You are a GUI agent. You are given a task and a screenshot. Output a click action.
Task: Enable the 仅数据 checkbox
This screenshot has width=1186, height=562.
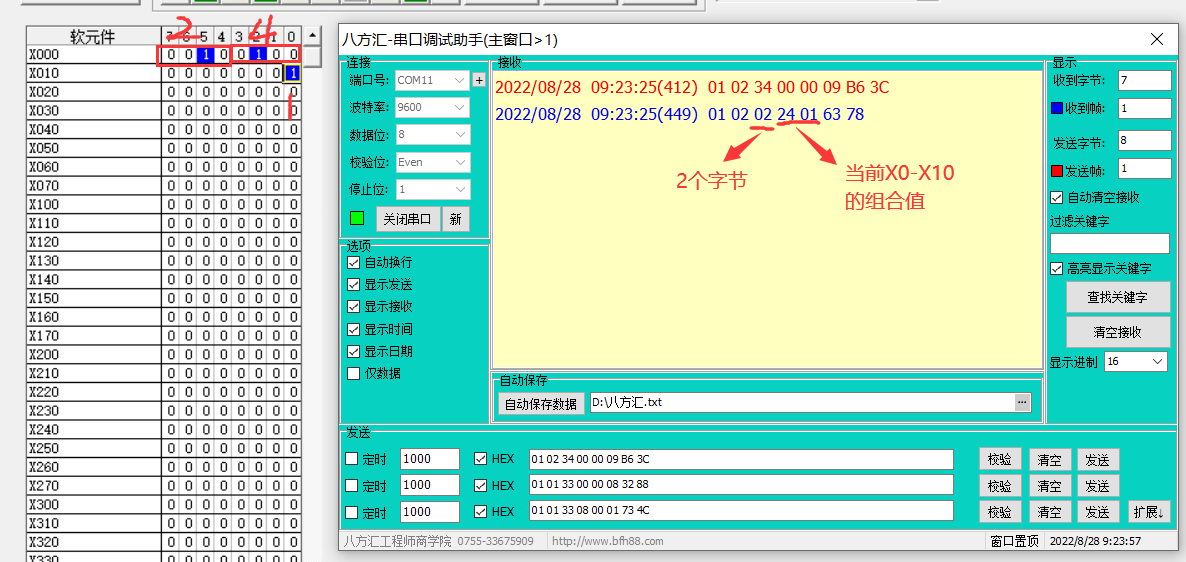click(353, 373)
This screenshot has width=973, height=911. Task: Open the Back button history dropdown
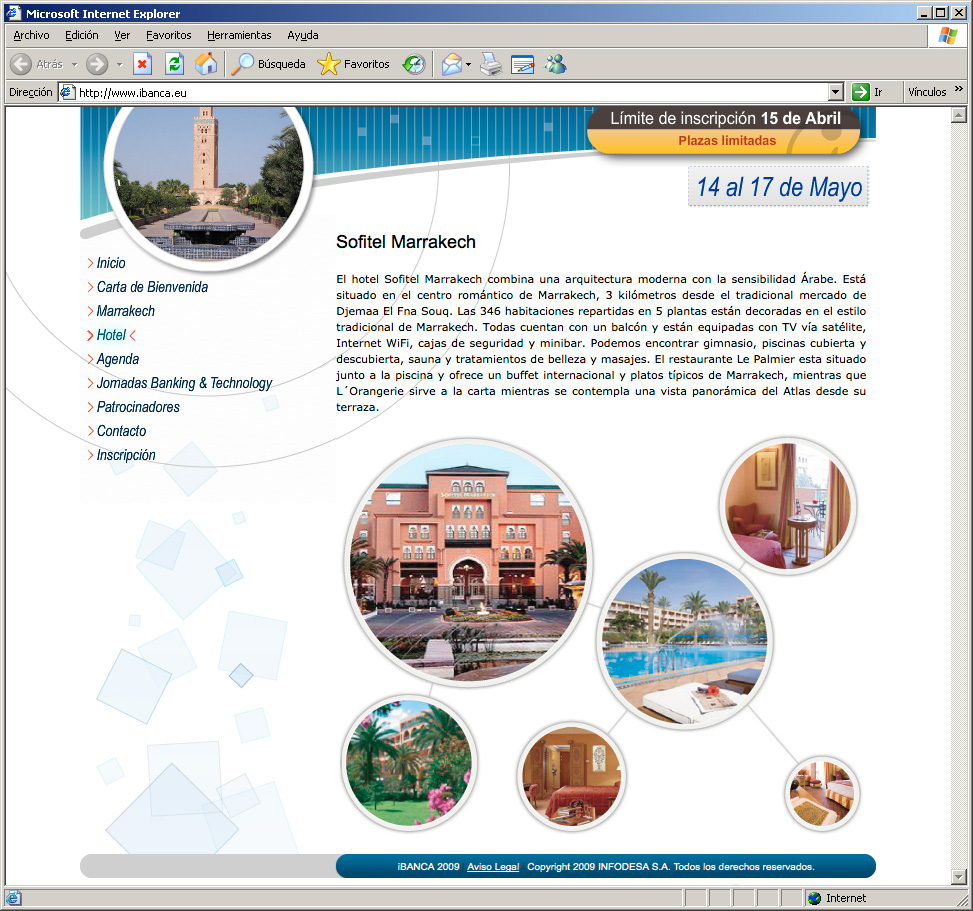pos(74,64)
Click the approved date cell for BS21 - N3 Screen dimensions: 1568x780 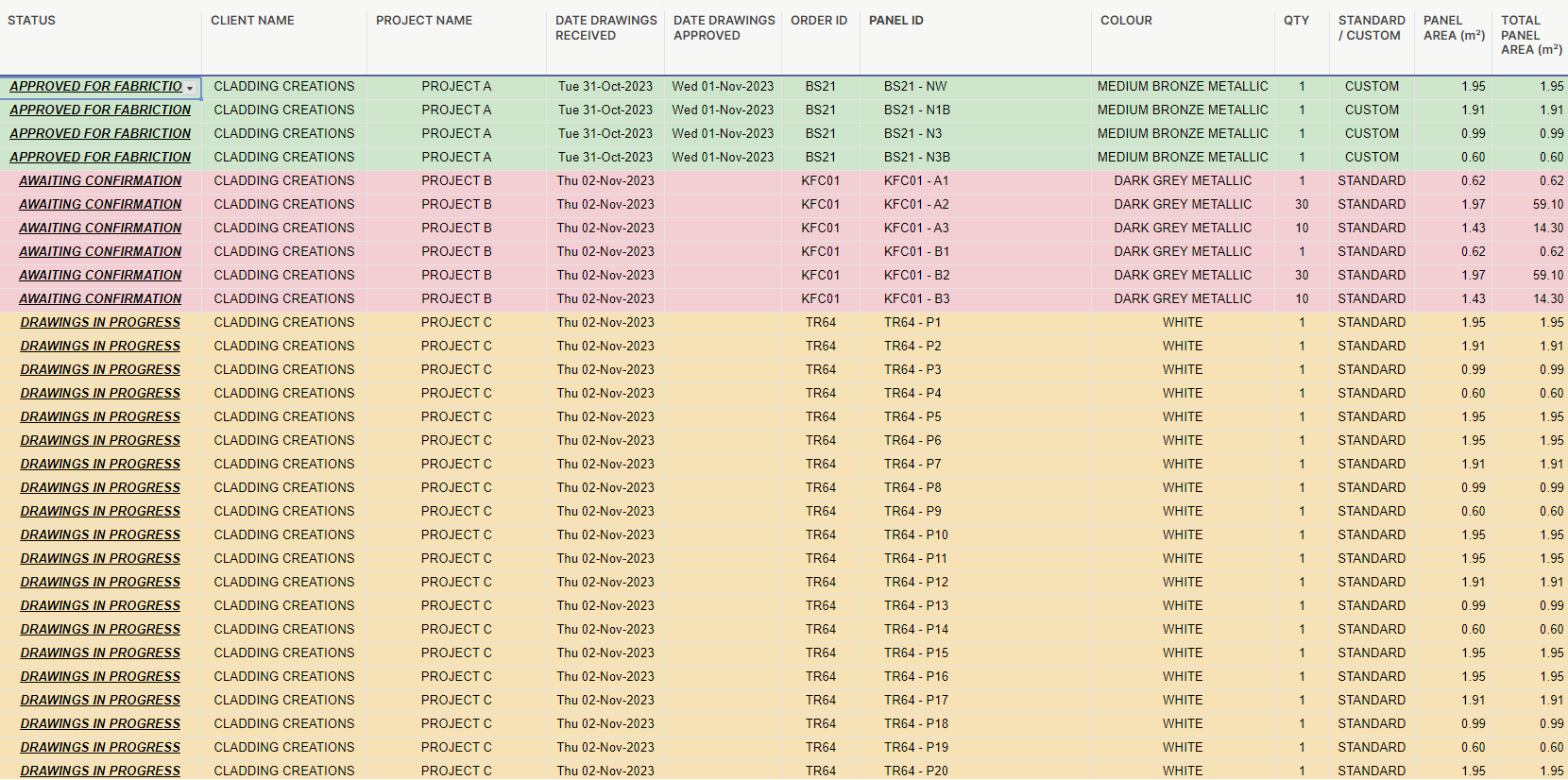click(x=723, y=134)
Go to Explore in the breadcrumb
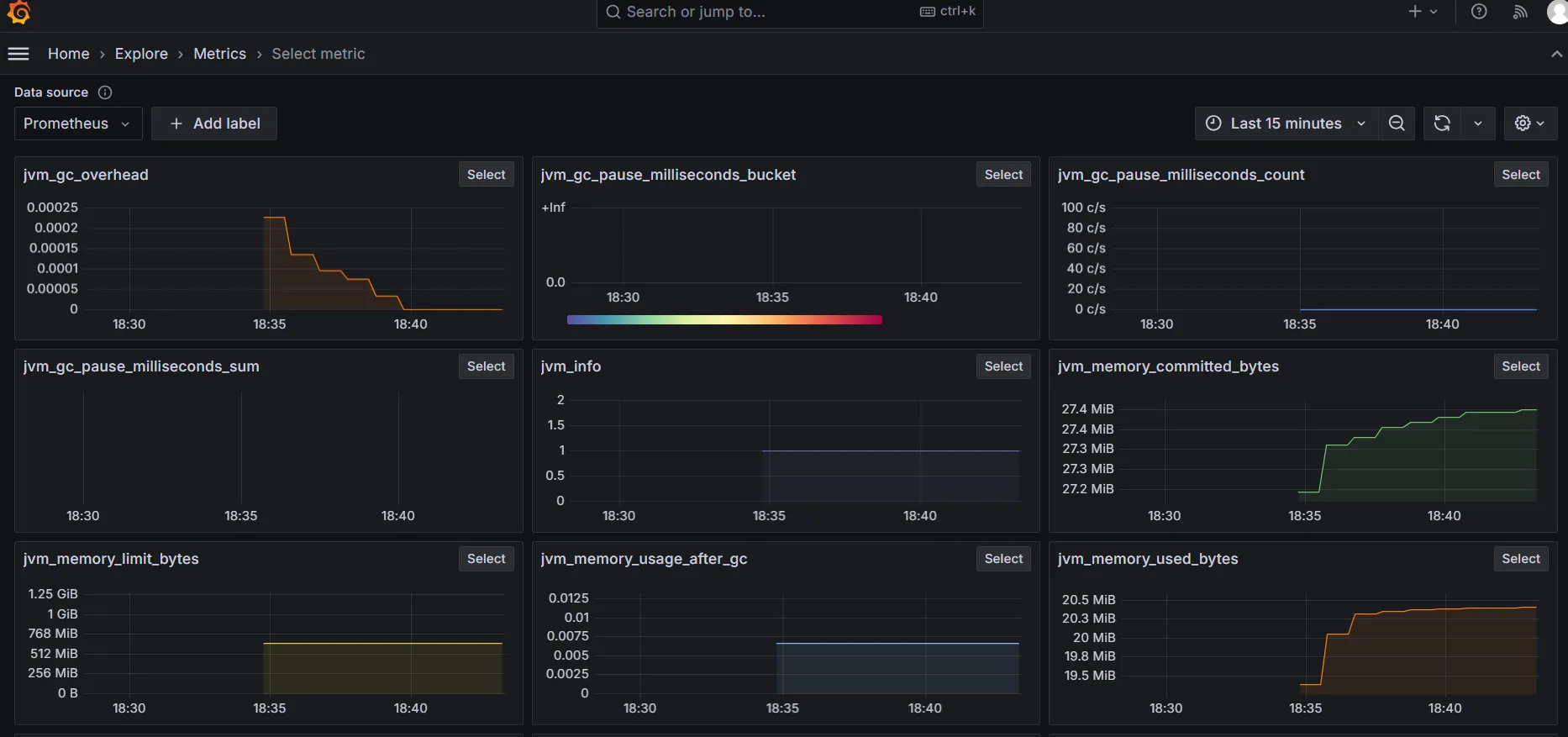Image resolution: width=1568 pixels, height=737 pixels. tap(141, 54)
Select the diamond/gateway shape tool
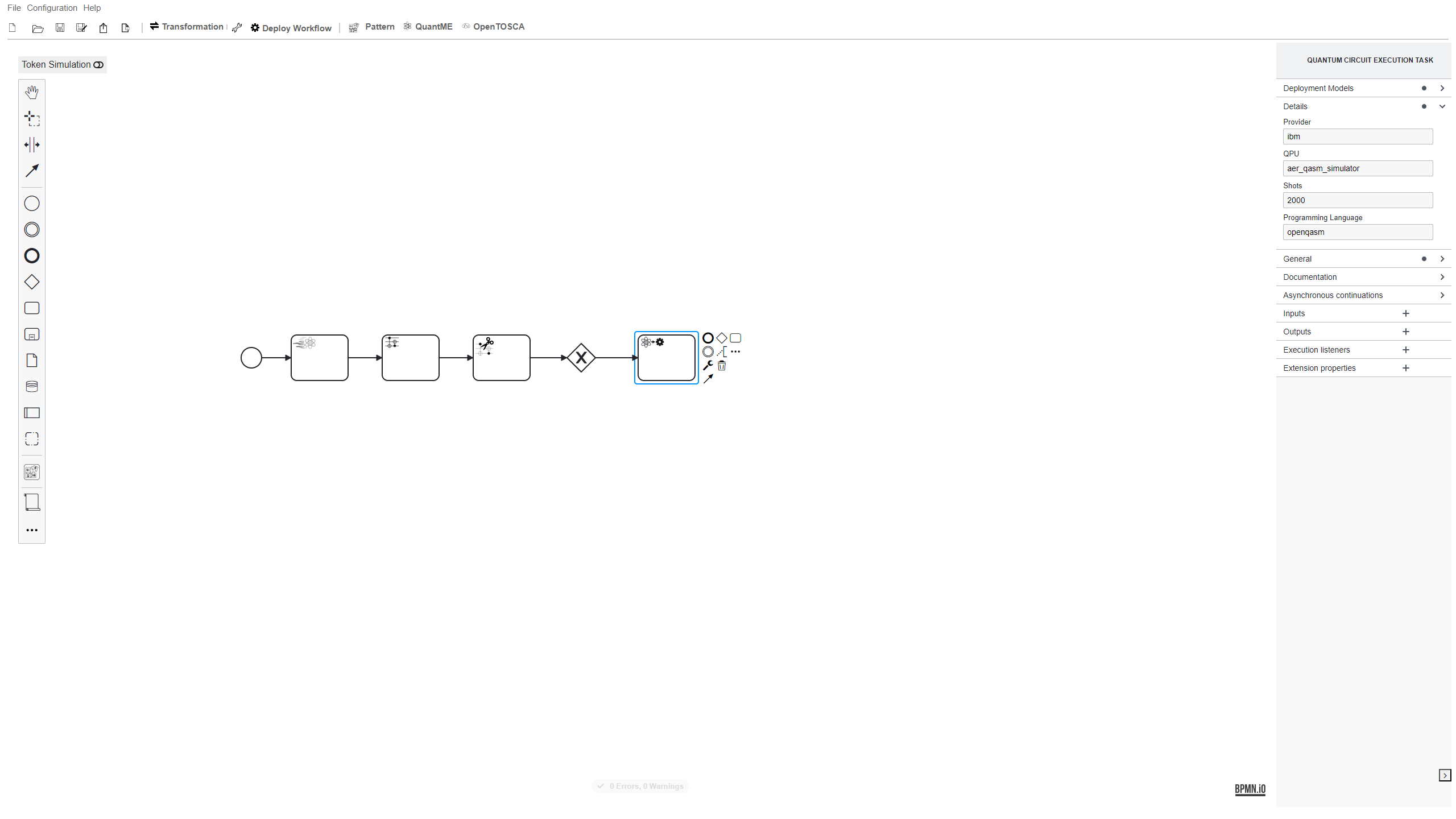 (31, 281)
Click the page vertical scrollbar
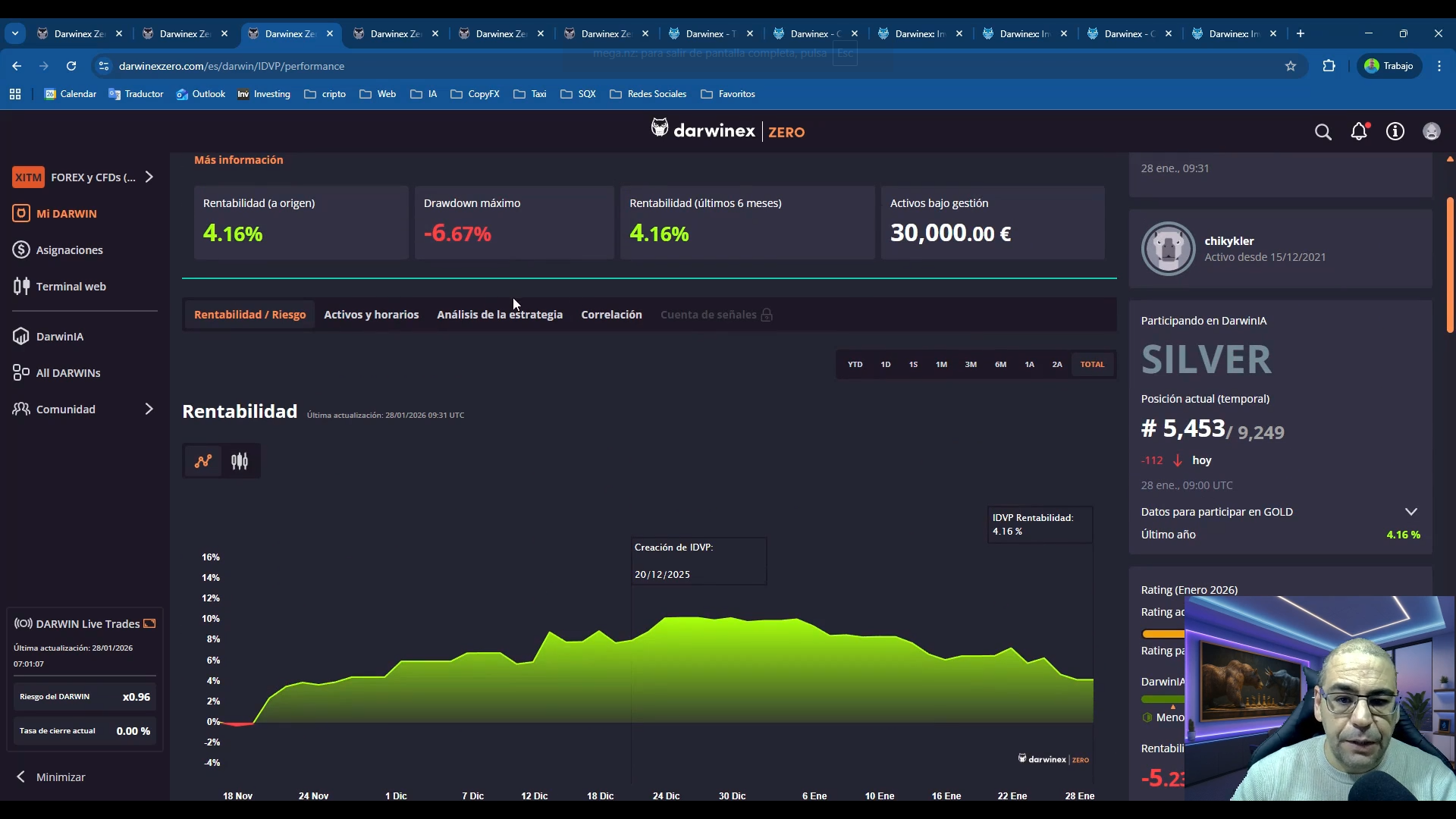This screenshot has height=819, width=1456. (x=1450, y=265)
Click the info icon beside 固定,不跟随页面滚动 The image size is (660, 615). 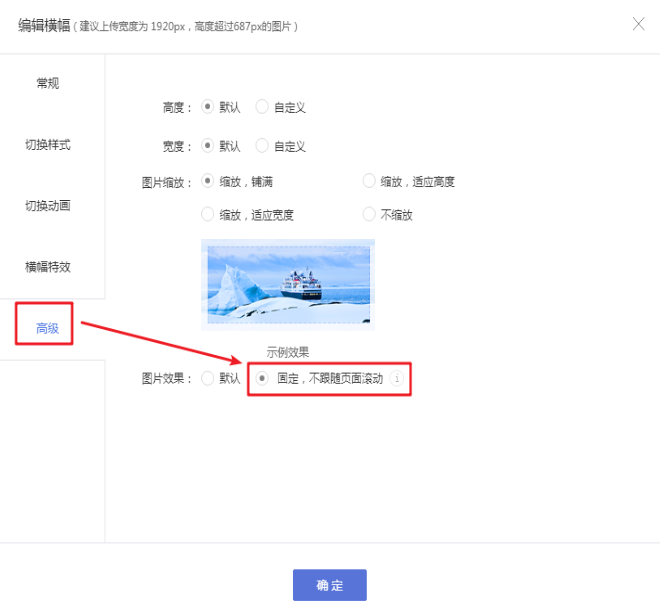click(397, 378)
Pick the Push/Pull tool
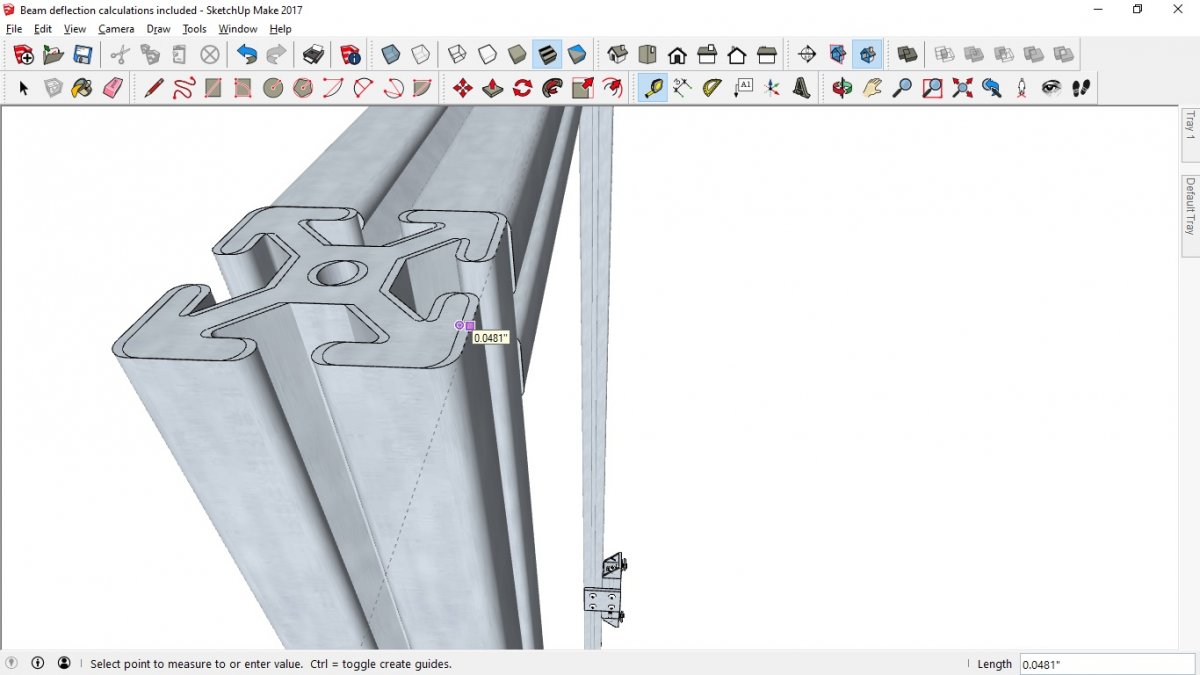The width and height of the screenshot is (1200, 675). tap(492, 88)
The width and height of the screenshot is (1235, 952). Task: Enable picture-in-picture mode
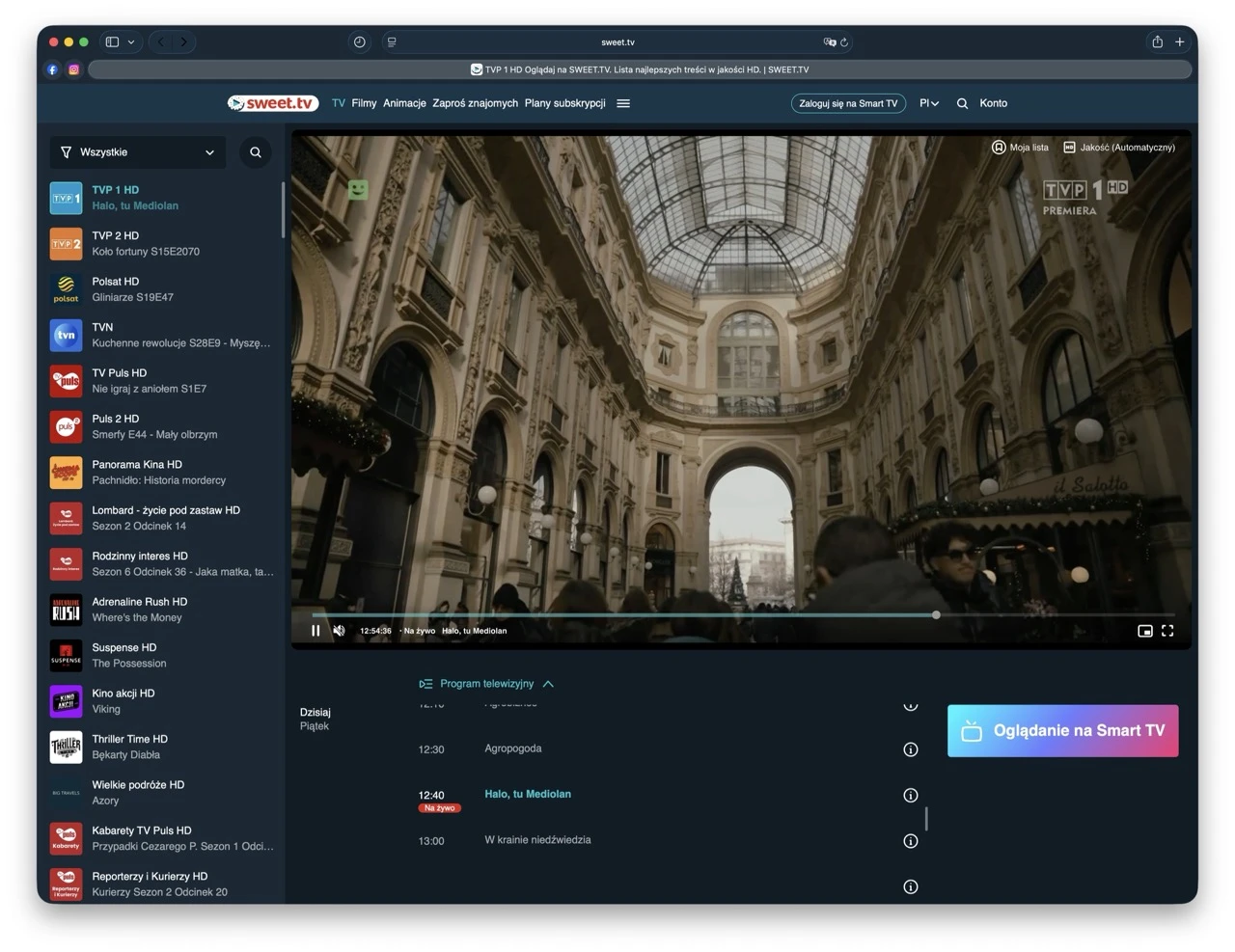[x=1144, y=631]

—————

WHAT IS EXPECTED:
Please output an exact repetition of the lines from the line containing "The width and height of the screenshot is (1235, 952)." to the end of the records, both included, with no pictures and no additional text.

SOLUTION TO THE EXERCISE:
The width and height of the screenshot is (1235, 952). Task: Enable picture-in-picture mode
[x=1144, y=631]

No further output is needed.